Let us assume that the 10-year Treasury bill rate (TB10Y) is an exogenous variable inside the cointegrating relation but not a part of the short-run dynamics, that the Producer Price Index (PPI), a measure of inflation, impacts only the short-run dynamics to convergence, and that the unemployment rate (UNRATE) is in both the short and long-run relationships.
Copy the existing var then click on Estimate to modify the specification. We enter “PPI” in the Short-run (outside cointegrating equation) field, “TB10Y” in the Long-run (inside cointegrating equation) field, and “URATE” in the Both long-run and short-run field:
Furthermore, we’ll assume there’s a single cointegrating relation, and that the deterministic case specifies a constant and trend only affect the adjustment to equilibrium dynamics (short-run).
Click on the Cointegration tab and change the Number of cointegrating relations dropdown to 1, and set the Deterministic trend specification dropdown to 5: (JHJ) Unrest. constant and trend:
Click on OK to estimate the updated specification.
Notice that in addition to a description of the deterministic trend assumption, the output header now lists the exogenous variables included in the specification, by type.
Below the header, the results for the cointegrating vector show the three endogenous variables, followed by the coefficient for the long-run only variable TB10Y, and the both long and short-run variable URATE. Since the latter is included in the cointegrating equation via orthogonalization, is no standard error associated with the estimated coefficient.
The error correction results include estimates for the two short-run only deterministic trend variables, C and @TREND, along with the short-run only PPI, and the both long and short-run URATE. As with other both long and short-run variables, the coefficient of URATE is estimated conditionally on the orthogonalization.
Example 4: VEC Restrictions
We may continue with the previous example after imposing restrictions on elements of the matrix.
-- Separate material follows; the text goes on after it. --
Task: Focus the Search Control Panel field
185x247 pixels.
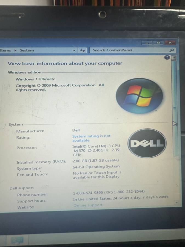Action: (129, 50)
Once again, copy the existing var object, click on the Estimate button to bring up the VAR estimation dialog. Leave the existing specification in place, including the exogenous variables, but click on the VEC Restrictions tab to display the restrictions settings dialog. Click on the Impose Restrictions to enable the restrictions and enter “B(1,1)=1, B(1,2)=0.25, B(1,3)=0.5” in the edit field:
This specification restricts the first three elements of the cointegrating vector to the specified values. Click on OK to estimate the restricted VEC.
The familiar heading information is augmented to show the cointegrating restrictions, information about estimation and convergence, an analysis of whether the restrictions are identifying, and the results for a LR test for those restrictions that are binding.
The reported estimates of the cointegrating relation show both the restricted and unrestricted coefficient values:
Note that the elements of the cointegrating value reflect the restrictions imposed in estimation, and that there are no standard errors for the restricted values.
The form of the remaining output (not shown), which consists of the error correction regression results and summary statistics is unchanged from unrestricted estimation, with the exception of the number of coefficients.